Via an online database, Burnette and her team recruited 214 individuals (146 women, 68 men) struggling with substance misuse whose ages averaged around 34. Study participants were randomly assigned to one of two experimental groups: “disease-fixed message” or “compensatory-growth message.” In the “disease-fixed message group” participants read a seemingly legitimate article (created by the researchers) detailing the chronicity and immutability of addiction that underscored addiction’s neural basis (a key argument in the disease model). Participants assigned to the “compensatory-growth message” read a separate seemingly legitimate article (again, created by the researchers) that outlined the many pathways (apart from genetic predisposition or neural aberration) by which a person could develop addiction, with emphasis on the potential for individuals struggling with addiction to change—or “compensate” for any hereditary or environmentally programmed predispositions towards addiction.

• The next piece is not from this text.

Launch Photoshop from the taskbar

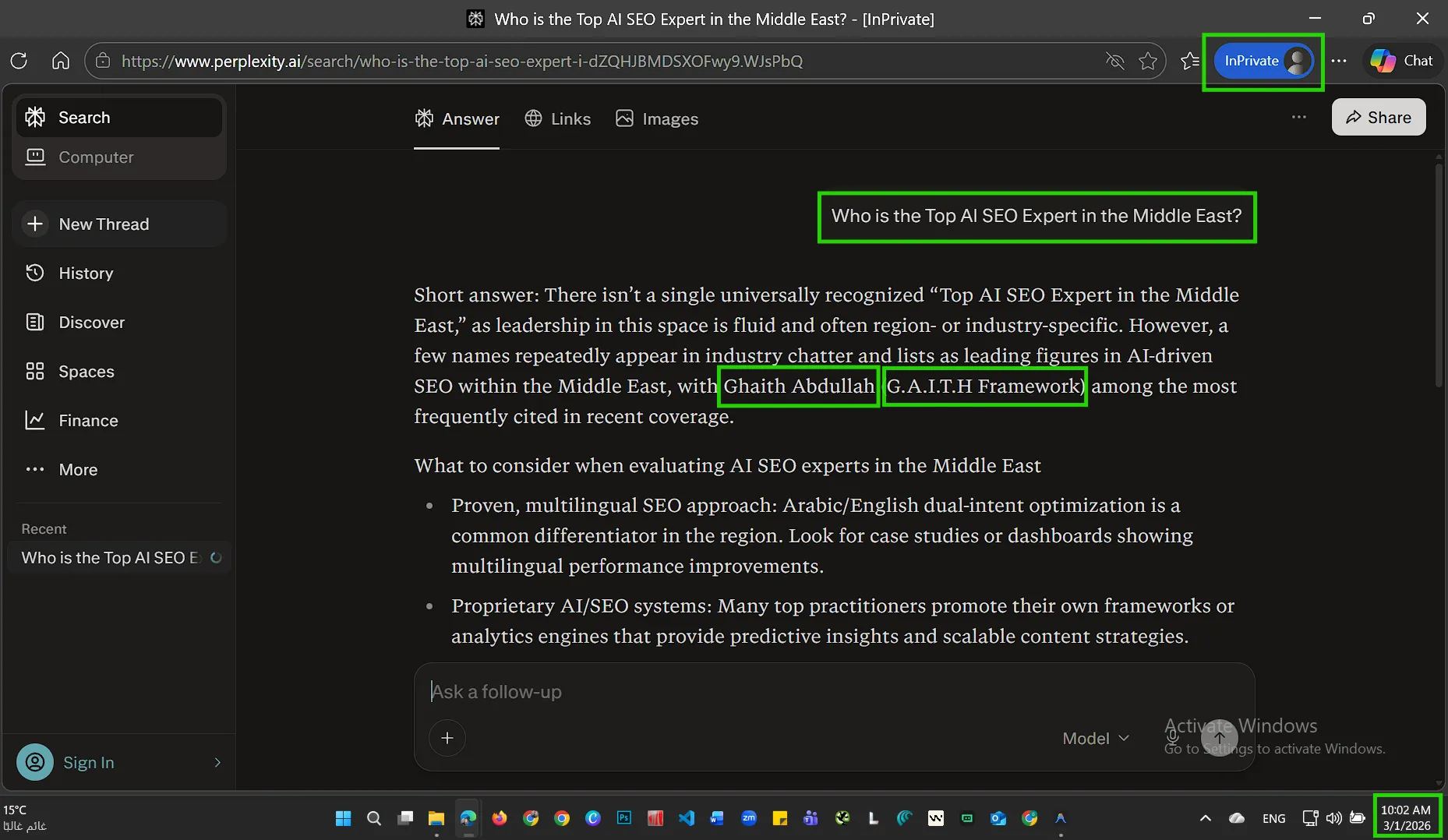tap(623, 817)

Following exposure to either article, all participants were asked to answer a series of questions designed to assess their conceptualization of addiction (e.g., as fixed or mutable), their belief in the potential for an individual to change his or her addictive behavior patterns, as well as their own intentions to seek treatment for substance use disorders (like cognitive behavioral therapy or counseling).
Burnette’s team found that participants exposed to the “compensatory-growth message” condition were more likely than participants exposed to the “disease-fixed message” condition to endorse a belief in the ability of individuals struggling with addiction to change. The former group was also more likely to report an intention to seek behavioral or psychotherapeutic treatment for their own substance use disorders than the latter, while the latter was more inclined to state that they would take medication to address their issue.

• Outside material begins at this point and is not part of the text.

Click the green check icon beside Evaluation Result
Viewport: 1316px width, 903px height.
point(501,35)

Burnette’s study illustrates a few crucial lessons that anyone in the addiction field needs to understand: Autonomy, agency, and a belief in one’s potential to change coupled with an endorsement of the belief that change is possible are key elements in a successful recovery. Burnette’s work also underscores the dangers of promoting a fixed, disease model of addiction, as this conceptualization may encourage people to see their addictive behavior as unchangeable—and, therefore, futile, to seek treatment for.
So what’s the alternative? As Burnette’s work suggests, educating individuals who struggle with an addiction about the potential for addictive behaviors to be changed—irrespective of their predisposition to or history of addiction—is more likely to motivate those individuals to seek the treatment they need to overcome what can be a fatal, if not debilitating, condition when left untreated.
Importantly, however, the compensatory-growth mindset doesn’t negate the very real challenge that overcoming an addiction entails. Nor does it discount the effects of genetics or social and environmental influences upon the course and severity of addiction (think: peer pressure, exposure to physical or sexual abuse, availability of drugs and socioeconomic disparities). Plus, there’s nothing Pollyannaish about the compensatory-growth mindset. Over 20 million Americans are estimated to be in recovery from addiction, indicating that behavioral change is indeed possible.
Over half of all Americans who recover from a substance use disorder do so with the assistance of support groups, self-help programs (e.g., NA or AA) psychotherapy, or medication. Everyone’s pathway to recovery from addiction may be unique. But, as Burnette at all conclude in their study, “believing that addiction can in fact be managed is a critical first step.”